**Records to process:**
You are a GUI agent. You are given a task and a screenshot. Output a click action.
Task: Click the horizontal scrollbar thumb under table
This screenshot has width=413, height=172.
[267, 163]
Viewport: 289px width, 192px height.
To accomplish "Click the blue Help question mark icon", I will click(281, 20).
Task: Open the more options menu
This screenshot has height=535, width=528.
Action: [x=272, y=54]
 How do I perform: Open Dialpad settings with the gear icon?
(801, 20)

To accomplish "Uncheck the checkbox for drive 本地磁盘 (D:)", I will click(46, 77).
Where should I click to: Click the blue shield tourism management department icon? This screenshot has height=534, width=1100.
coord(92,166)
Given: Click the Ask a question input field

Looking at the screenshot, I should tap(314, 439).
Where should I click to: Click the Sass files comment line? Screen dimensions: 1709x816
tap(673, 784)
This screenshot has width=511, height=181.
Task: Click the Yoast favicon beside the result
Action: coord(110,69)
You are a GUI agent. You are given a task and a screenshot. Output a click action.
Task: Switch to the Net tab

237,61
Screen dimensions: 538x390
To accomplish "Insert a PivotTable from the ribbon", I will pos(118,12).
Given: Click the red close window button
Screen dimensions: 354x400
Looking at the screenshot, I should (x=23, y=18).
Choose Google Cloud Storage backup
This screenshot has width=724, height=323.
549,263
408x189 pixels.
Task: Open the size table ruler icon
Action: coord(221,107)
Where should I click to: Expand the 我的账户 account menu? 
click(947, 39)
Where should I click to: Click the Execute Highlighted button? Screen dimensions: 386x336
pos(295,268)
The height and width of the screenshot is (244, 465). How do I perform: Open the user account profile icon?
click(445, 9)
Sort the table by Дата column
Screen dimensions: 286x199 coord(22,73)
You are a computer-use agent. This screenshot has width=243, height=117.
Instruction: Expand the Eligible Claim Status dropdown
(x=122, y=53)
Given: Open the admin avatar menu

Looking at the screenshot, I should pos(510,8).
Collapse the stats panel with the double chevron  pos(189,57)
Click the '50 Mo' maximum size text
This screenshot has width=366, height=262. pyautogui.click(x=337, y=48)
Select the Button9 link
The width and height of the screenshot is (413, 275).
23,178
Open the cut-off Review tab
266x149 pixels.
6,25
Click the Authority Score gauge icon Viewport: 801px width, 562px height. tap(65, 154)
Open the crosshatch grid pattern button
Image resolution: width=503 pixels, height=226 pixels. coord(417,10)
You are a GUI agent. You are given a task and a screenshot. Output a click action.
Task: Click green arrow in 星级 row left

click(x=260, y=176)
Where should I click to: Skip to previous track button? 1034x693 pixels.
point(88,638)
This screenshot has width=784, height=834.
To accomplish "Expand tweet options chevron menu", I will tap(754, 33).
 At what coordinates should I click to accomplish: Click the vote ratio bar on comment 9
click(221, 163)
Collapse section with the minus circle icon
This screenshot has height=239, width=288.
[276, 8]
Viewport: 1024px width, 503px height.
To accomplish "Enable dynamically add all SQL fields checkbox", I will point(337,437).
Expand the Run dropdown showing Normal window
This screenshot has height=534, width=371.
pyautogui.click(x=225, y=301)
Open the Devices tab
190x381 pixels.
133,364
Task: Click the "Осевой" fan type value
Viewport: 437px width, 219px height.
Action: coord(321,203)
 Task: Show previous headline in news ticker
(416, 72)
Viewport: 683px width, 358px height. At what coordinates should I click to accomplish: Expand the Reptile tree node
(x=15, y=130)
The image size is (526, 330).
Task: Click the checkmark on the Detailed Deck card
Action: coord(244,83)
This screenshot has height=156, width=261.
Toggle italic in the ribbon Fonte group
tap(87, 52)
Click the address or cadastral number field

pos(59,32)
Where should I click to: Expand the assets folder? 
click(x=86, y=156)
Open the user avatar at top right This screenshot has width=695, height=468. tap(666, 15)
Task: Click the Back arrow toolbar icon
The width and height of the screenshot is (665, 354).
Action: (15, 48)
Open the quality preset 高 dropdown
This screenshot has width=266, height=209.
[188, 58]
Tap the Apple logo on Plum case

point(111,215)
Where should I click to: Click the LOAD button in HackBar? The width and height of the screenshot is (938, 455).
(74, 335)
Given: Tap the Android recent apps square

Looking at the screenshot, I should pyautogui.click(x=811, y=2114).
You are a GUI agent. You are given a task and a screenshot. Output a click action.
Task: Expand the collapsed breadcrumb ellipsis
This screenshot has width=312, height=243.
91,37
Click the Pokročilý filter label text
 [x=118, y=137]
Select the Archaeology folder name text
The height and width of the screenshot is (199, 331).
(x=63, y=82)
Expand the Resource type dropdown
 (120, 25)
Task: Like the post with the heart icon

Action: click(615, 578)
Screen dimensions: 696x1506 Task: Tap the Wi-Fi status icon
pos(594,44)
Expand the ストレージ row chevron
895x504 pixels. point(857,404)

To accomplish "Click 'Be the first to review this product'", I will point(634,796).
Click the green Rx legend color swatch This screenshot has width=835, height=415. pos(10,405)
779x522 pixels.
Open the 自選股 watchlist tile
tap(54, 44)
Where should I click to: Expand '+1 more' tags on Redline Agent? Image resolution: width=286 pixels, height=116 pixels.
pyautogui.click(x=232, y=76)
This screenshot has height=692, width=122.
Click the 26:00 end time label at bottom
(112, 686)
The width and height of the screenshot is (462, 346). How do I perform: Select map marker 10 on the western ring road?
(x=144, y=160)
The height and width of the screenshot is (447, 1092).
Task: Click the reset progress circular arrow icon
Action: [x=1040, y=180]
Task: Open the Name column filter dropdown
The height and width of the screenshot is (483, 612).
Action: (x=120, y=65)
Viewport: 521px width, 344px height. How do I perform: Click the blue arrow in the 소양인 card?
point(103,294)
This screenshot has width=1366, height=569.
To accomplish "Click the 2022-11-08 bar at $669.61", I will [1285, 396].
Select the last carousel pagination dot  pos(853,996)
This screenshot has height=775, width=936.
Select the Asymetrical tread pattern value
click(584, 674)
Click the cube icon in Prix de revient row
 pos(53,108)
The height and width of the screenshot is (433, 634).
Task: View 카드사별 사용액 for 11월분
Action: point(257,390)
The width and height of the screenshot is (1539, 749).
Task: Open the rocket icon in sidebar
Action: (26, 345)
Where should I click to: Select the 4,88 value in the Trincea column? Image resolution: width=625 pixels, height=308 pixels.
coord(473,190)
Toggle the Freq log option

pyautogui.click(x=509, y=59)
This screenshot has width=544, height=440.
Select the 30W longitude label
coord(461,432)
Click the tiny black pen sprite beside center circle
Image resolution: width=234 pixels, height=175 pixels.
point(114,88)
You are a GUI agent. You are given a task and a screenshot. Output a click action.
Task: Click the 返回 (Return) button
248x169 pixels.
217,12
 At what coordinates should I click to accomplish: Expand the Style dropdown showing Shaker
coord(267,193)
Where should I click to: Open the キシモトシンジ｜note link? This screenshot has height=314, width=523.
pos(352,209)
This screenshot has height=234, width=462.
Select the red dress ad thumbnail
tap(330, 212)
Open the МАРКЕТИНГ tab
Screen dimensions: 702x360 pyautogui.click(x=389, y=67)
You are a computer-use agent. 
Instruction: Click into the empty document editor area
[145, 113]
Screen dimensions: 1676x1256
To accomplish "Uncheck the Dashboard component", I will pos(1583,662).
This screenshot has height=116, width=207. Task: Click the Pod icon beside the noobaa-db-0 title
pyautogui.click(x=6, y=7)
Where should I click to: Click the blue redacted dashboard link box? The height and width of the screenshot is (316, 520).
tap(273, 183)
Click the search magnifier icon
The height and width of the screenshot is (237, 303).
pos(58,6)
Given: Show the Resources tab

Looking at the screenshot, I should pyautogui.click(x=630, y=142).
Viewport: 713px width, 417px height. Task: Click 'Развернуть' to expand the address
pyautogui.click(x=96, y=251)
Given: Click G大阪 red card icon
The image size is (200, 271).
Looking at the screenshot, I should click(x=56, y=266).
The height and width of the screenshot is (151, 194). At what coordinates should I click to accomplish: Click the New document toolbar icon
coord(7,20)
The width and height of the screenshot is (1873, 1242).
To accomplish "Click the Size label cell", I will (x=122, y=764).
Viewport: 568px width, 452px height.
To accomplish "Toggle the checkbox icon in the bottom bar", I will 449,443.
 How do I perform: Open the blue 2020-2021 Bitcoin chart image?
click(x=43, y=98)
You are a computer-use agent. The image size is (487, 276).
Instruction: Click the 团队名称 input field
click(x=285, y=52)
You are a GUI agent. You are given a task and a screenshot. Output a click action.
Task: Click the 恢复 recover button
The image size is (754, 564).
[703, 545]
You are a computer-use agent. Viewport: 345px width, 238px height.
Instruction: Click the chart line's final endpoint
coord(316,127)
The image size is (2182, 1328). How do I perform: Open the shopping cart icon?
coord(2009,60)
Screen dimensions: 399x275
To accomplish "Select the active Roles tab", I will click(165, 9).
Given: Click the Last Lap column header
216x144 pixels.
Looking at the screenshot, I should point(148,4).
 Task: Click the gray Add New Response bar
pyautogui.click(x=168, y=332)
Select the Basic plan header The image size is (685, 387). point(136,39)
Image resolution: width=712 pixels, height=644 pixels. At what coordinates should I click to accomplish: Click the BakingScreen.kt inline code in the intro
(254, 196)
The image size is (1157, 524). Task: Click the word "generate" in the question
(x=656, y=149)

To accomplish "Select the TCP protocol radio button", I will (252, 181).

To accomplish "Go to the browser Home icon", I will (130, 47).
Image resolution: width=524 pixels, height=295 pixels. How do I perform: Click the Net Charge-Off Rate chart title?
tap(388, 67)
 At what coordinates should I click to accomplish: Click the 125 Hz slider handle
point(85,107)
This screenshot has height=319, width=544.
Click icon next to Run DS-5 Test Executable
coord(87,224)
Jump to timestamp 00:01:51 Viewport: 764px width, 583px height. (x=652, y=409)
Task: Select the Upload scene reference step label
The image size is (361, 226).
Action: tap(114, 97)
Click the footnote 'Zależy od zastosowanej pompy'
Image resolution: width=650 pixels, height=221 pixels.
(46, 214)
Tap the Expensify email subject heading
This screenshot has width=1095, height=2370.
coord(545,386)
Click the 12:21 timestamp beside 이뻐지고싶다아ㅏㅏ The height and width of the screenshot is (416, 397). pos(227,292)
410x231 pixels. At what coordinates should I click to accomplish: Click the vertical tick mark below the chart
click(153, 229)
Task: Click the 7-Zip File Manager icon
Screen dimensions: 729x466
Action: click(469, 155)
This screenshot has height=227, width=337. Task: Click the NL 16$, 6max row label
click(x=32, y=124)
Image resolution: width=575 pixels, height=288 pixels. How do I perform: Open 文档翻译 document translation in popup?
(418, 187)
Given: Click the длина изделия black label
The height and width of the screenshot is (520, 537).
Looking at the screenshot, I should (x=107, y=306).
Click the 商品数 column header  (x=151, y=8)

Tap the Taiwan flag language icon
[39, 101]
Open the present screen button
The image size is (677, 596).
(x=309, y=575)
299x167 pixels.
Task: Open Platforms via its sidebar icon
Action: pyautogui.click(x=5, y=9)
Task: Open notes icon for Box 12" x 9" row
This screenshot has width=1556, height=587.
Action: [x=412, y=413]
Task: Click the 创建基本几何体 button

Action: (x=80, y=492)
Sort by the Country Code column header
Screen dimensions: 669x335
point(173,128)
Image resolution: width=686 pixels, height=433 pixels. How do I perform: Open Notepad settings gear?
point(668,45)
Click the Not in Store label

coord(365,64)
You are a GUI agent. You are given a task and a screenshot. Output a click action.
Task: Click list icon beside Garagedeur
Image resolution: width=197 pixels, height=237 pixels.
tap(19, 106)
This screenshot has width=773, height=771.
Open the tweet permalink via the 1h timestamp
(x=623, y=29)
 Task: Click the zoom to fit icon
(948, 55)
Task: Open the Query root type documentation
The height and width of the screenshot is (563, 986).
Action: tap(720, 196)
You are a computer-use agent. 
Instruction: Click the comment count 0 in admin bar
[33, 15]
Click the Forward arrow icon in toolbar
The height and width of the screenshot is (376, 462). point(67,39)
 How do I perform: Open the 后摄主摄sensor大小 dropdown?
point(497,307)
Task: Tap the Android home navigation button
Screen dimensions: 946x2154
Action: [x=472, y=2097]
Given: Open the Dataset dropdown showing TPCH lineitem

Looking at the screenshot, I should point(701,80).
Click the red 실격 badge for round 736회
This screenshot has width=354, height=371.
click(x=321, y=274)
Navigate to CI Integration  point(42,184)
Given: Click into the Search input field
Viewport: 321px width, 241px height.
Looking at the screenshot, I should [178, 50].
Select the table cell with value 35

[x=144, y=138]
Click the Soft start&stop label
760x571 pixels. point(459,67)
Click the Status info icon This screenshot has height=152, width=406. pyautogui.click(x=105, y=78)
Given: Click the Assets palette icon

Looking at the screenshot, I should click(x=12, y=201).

**Activity:** Using the data above, transcribe the lines that run from the line with "Given: Click the длина изделия black label" to the line with "Click the 商品数", both ends kept, and output nothing else.

**The completed task:**
Given: Click the длина изделия black label
The height and width of the screenshot is (520, 537).
Looking at the screenshot, I should (x=107, y=306).
Click the 商品数 column header  (x=151, y=8)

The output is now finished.